You are likely thinking of a Faraday Cage, which would work to a large extent, but it's not exactly practical as you correctly identified.

Practically speaking, _shielding_ H-fields is not practical. They are magnetic fields and therefore only magnetic materials with extremely high permeability (or which are sufficiently thick) can block them (e.g. - Mu metal... aka, snake oil, in my opinion).

However, it is eminently practical to suppress the production of H-fields in the first place, and that is by following a very important rule for both power conversion and RF: make sure the source and return conductors are as close to each other as possible. Even better is to twist them together (if it's good enough technique for 100MHz ethernet cables - which use _unshielded _twisted pair - then it's good enough for a lot of other applications).

There is a thread on here with an excellent illustration of just how dramatic a reduction in radiated noise can be obtained by merely twisting the battery cables together in the vicinity of the controller.

Anyway, keep this in mind: changing currents radiate H-field (magnetic) noise; changing voltages radiate E-field noise.


----------



## Grant_NZ (May 28, 2008)

Would twisting the cables together generate heat under load?


----------



## Qer (May 7, 2008)

Grant_NZ said:


> Would twisting the cables together generate heat under load?


No. Heat is generated by current through resistance and the resistance in the cable is defined by the copper area of the cable. See the column for resistance in this table:

http://en.wikipedia.org/wiki/American_wire_gauge#Table_of_AWG_wire_sizes

Of course, if you twist them very hard so the cables have to be longer to reach the same distance then resistance goes up and thus they produce more heat, but don't twist them that hard...


----------

• DATA:
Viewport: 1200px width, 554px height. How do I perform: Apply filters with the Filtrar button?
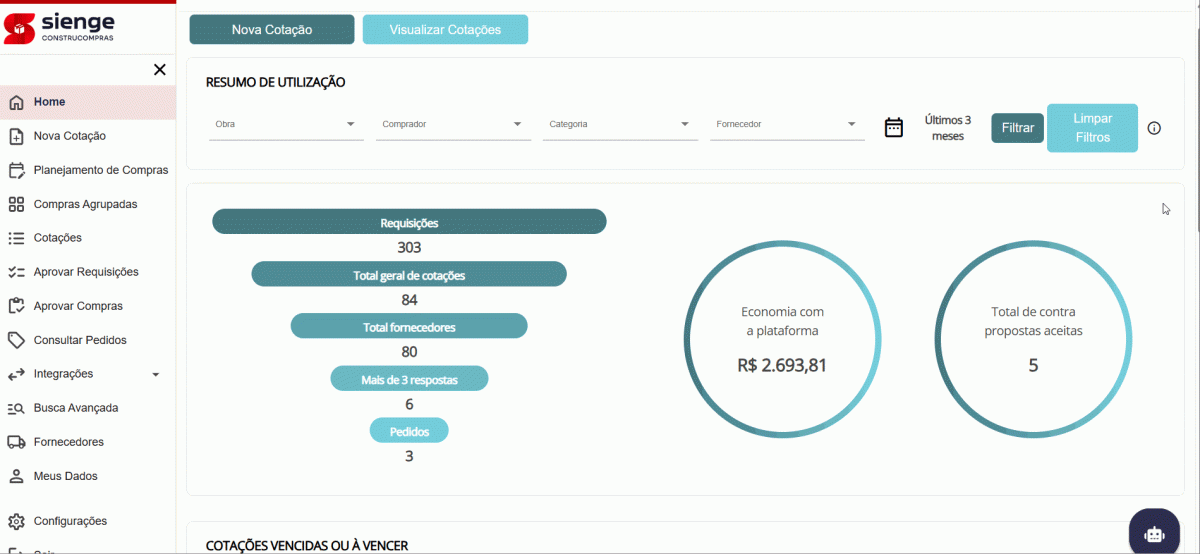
* * *
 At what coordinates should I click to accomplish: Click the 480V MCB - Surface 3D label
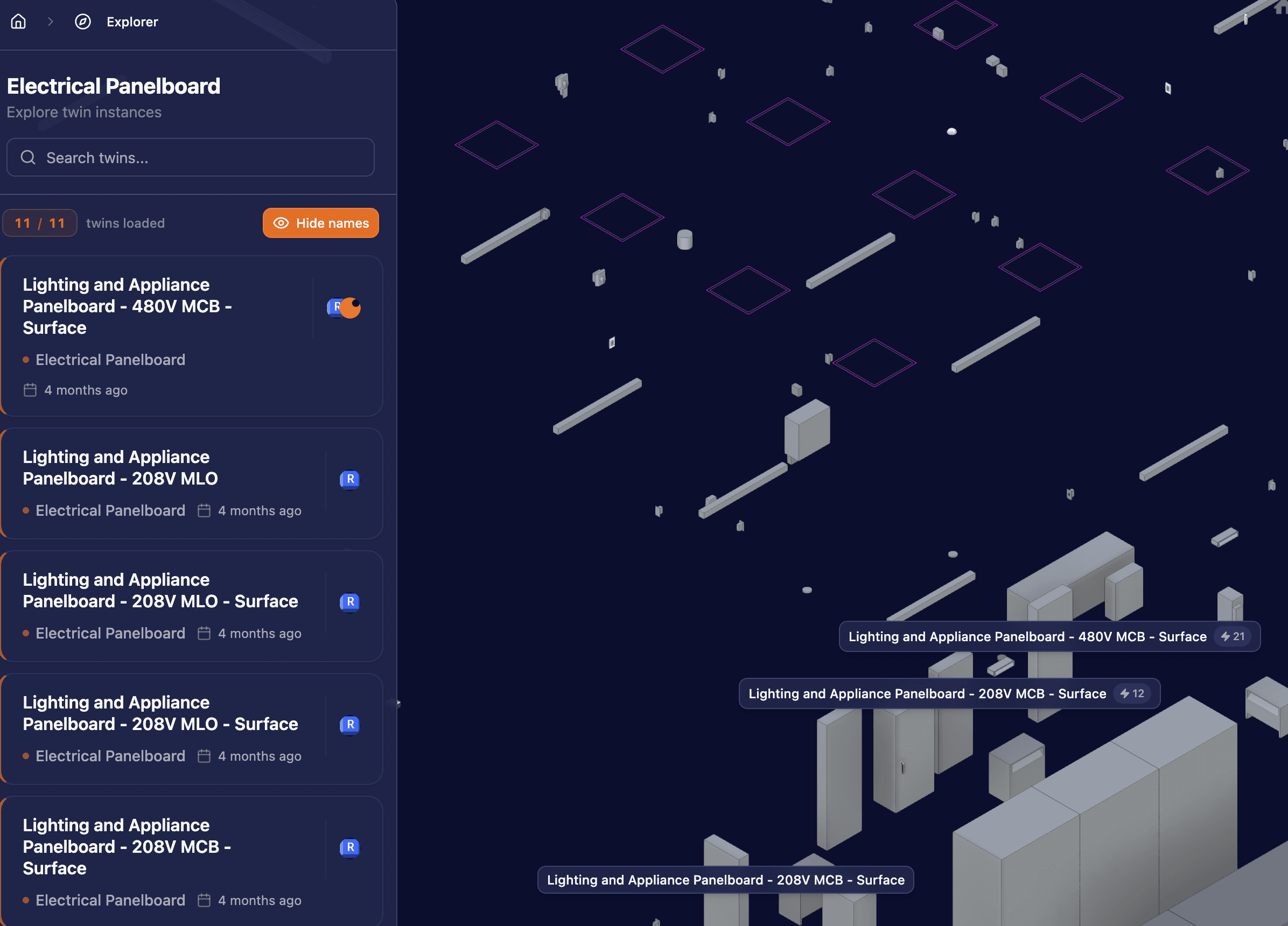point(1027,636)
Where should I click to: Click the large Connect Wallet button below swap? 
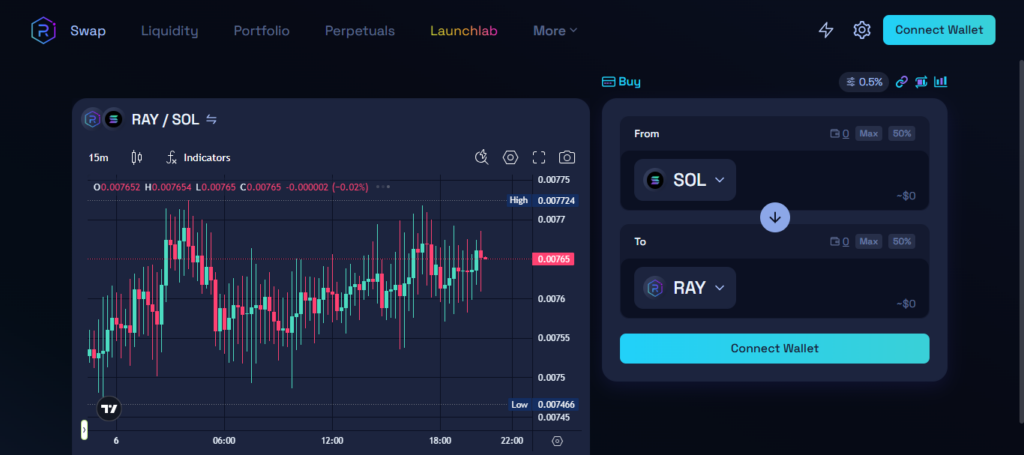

• REQUIRED TASK:
Answer these from the thread on H-field noise and twisted cables:
(a) What rule is given for suppressing the production of H-fields?
(b) Which cables are cited as using unshielded twisted pair?
(c) What defines the resistance in a cable, according to the reply about heat?

• FINISHED ANSWER:
(a) Make sure the source and return conductors are as close to each other as possible.
(b) 100MHz ethernet cables.
(c) The copper area of the cable.